Middlefield has a selectman-town meeting form of government. The current acting first selectman is Robert Yamartino, whom assumed the office of First Selectman on December 8, 2021, due to the death of incumbent first selectman Ed Bailey. The other current selectman is Carol Bufithis.

Voter registration and party enrollment as of October 25, 2005
| Party |  | Active voters | Inactive voters | Total voters | Percentage |
|  | Democratic | 920 | 20 | 940 | 29.63% |
|  | Republican | 590 | 23 | 613 | 19.32% |
|  | Unaffiliated | 1,571 | 42 | 1,613 | 50.84% |
|  | Minor Parties | 7 | 0 | 7 | 0.22% |
| Total |  | 3,088 | 85 | 3,173 | 100% |

===State politics===

Middlefield is in the 13th state senate district, being represented by Democrat Christine Cohen, and in the 90th district in the state house by Republican Craig Fishbein.

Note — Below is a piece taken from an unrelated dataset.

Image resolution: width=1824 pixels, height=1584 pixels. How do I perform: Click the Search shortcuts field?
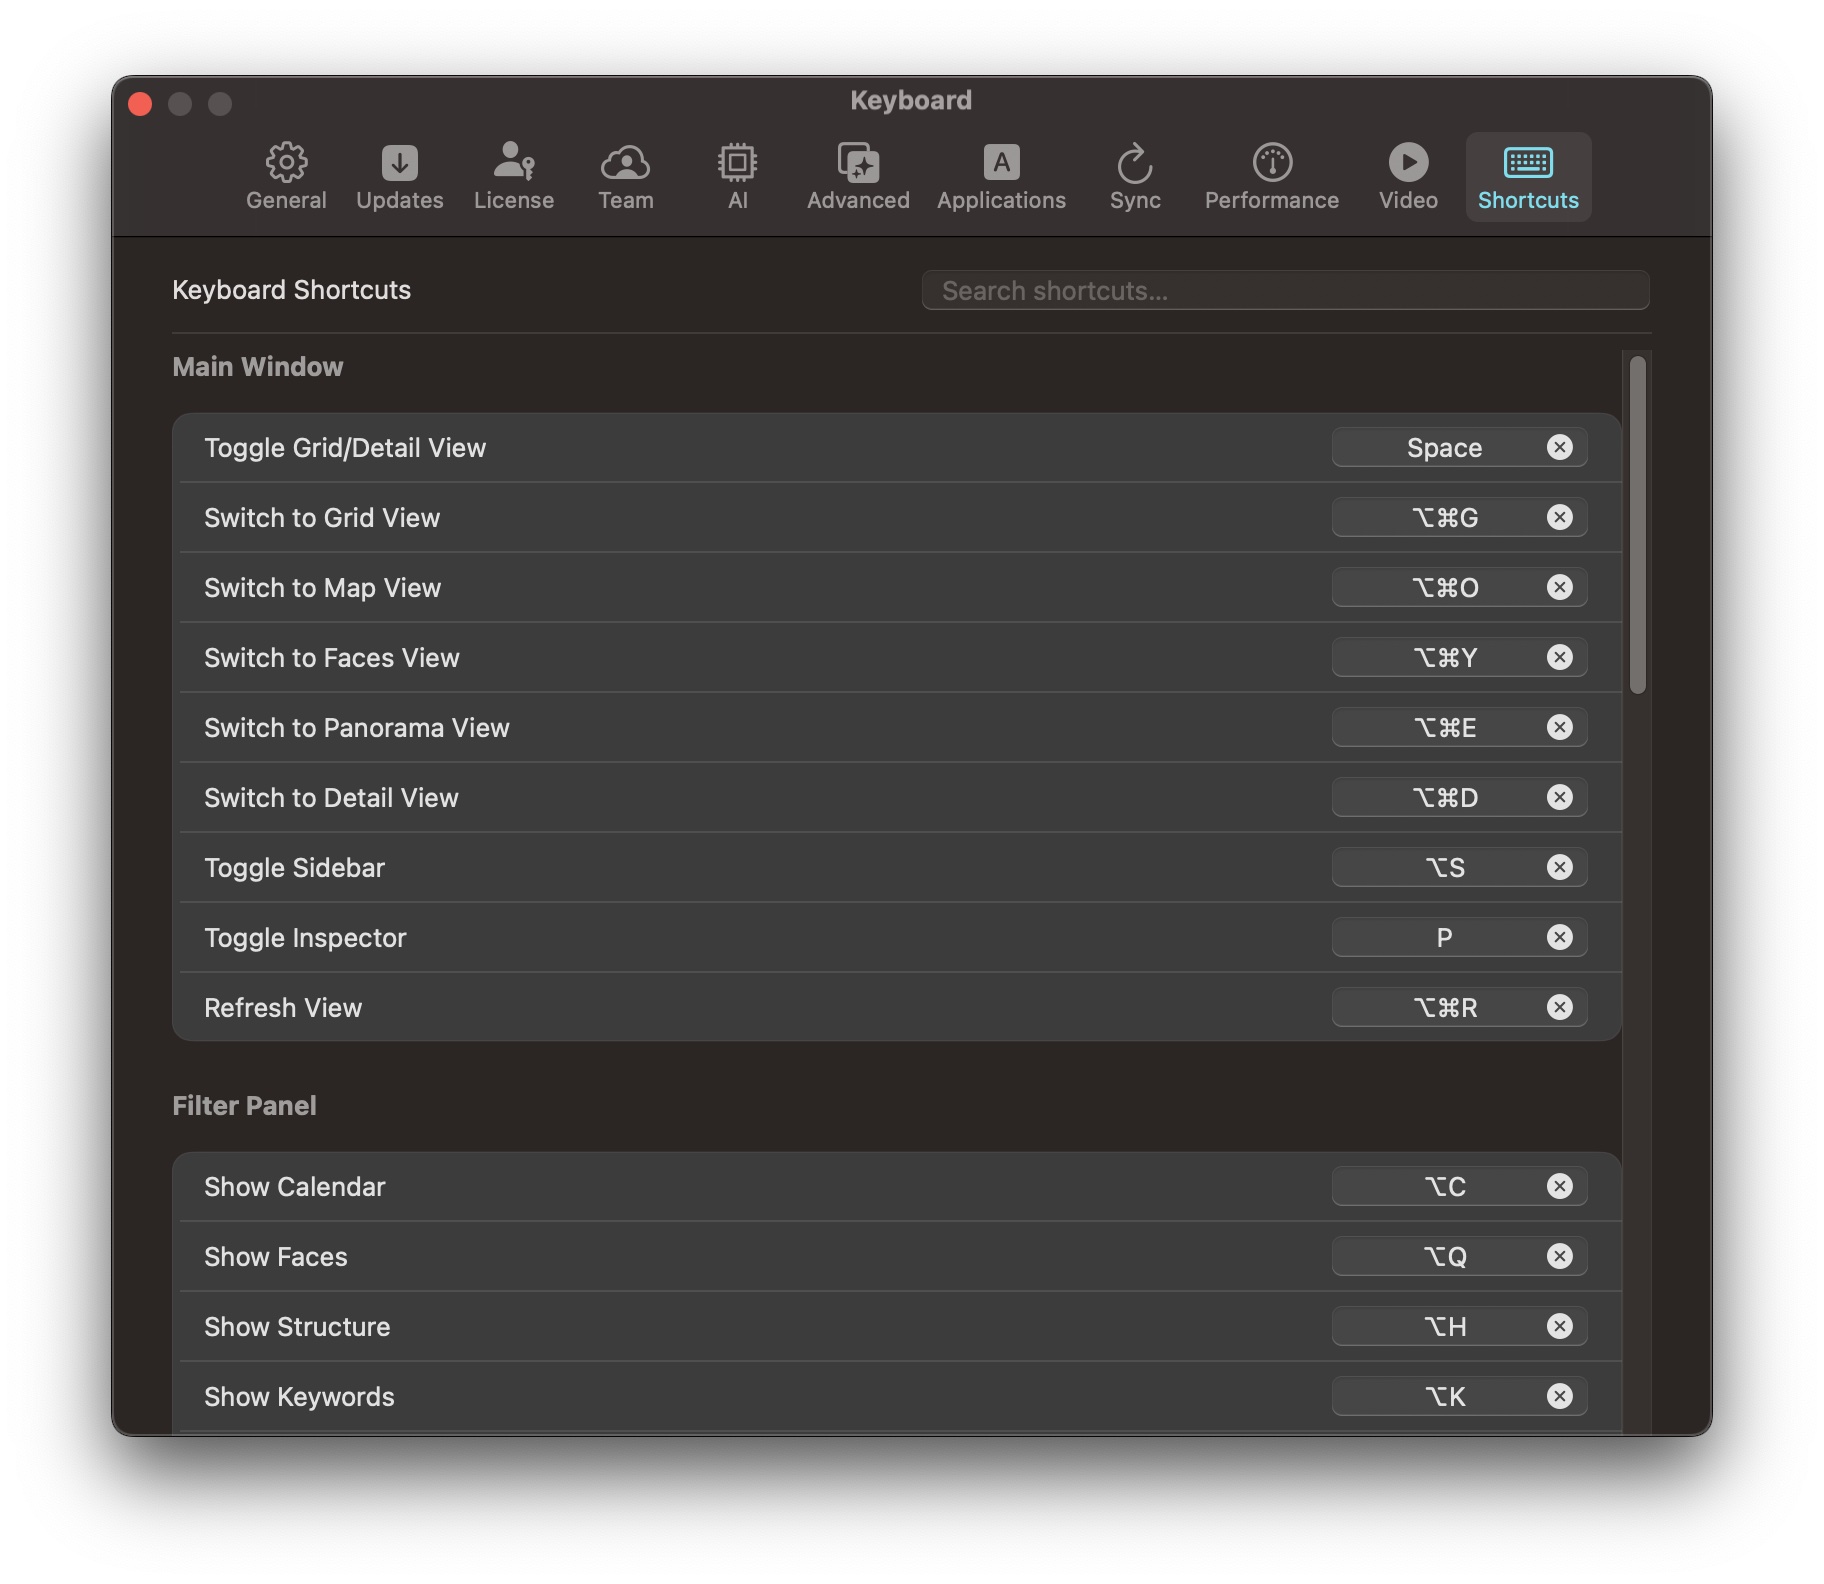pos(1285,291)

Middlefield has swung for Republican candidates in gubernatorial elections, including in 2018, where Republican Bob Stefanowski won 53% of the vote.

===Federal politics===

Middlefield is part of Connecticut's 3rd congressional district, and is represented by Rosa DeLauro. It has swung in presidential elections, voting for Joe Biden in 2020 and Barack Obama in 2012 but supporting Donald Trump in 2016.